[Brief]:
When a line of the entries contains the word "will", report that line.
[Opening Data shown section]
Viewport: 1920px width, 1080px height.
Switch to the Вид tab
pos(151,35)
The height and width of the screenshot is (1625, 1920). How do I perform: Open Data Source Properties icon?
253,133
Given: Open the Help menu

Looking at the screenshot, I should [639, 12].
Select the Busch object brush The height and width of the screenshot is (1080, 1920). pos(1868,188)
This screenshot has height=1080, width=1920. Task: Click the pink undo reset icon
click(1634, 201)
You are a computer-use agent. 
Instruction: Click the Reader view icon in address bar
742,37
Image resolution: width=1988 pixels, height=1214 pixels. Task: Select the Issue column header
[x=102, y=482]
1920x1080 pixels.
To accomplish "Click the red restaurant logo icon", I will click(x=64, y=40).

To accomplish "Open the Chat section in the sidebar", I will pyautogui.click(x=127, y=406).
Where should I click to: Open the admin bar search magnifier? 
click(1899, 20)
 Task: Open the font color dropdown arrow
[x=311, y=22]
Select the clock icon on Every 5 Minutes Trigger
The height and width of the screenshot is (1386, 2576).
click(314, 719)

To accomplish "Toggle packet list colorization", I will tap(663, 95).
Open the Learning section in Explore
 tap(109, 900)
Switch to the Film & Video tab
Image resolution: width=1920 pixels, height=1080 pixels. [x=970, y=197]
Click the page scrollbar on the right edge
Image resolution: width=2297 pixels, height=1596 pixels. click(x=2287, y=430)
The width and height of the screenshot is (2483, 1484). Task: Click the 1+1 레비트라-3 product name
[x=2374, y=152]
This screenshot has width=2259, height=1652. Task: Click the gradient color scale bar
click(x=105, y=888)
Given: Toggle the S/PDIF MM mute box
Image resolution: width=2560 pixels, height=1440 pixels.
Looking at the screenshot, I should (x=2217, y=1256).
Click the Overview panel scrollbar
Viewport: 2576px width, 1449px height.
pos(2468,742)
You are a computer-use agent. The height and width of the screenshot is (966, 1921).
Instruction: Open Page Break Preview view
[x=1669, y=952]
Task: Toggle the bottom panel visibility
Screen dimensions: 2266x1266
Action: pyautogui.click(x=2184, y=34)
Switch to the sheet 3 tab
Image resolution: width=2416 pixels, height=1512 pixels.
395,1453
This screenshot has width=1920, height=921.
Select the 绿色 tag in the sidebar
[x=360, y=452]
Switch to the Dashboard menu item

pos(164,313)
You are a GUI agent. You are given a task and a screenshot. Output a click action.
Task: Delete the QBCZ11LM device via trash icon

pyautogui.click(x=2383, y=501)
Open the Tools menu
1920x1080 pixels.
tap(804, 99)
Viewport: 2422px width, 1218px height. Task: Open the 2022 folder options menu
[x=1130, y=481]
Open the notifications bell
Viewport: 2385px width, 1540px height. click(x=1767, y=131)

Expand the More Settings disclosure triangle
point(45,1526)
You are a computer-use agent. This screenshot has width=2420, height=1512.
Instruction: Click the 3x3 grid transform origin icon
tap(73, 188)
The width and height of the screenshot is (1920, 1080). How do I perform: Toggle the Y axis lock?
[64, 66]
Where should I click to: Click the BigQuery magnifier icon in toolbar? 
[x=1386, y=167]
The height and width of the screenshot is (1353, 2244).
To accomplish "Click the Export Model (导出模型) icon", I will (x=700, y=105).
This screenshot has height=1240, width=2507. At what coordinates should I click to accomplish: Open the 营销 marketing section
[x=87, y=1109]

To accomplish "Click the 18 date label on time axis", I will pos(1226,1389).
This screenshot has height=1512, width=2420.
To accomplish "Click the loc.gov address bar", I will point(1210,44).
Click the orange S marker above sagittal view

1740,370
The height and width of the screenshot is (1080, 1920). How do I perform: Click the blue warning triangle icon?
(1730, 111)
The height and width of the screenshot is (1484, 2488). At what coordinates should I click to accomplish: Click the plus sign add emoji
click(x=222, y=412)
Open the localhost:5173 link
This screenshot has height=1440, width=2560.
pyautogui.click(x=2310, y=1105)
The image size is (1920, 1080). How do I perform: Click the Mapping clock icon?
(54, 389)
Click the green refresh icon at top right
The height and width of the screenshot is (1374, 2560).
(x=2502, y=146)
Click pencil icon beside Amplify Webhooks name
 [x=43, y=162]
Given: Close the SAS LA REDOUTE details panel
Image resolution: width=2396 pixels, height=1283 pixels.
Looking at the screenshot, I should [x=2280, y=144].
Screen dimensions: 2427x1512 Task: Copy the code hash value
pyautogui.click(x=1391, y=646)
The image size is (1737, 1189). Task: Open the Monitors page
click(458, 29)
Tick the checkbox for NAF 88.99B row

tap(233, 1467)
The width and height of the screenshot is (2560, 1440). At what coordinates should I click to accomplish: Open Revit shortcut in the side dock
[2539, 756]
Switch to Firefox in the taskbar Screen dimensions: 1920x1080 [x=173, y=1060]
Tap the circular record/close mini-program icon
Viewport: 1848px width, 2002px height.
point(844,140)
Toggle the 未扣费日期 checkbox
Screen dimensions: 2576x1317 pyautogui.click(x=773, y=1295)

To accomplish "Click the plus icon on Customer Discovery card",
[Closing Data shown section]
[Exercise answer]:
To accomplish "Click the red restaurant logo icon", I will click(x=64, y=40).
To accomplish "Open the Chat section in the sidebar", I will pyautogui.click(x=127, y=406).
To accomplish "Toggle packet list colorization", I will tap(663, 95).
To accomplish "Click the Export Model (导出模型) icon", I will (x=700, y=105).
To accomplish "Click the 18 date label on time axis", I will pos(1226,1389).
To accomplish "Click the loc.gov address bar", I will point(1210,44).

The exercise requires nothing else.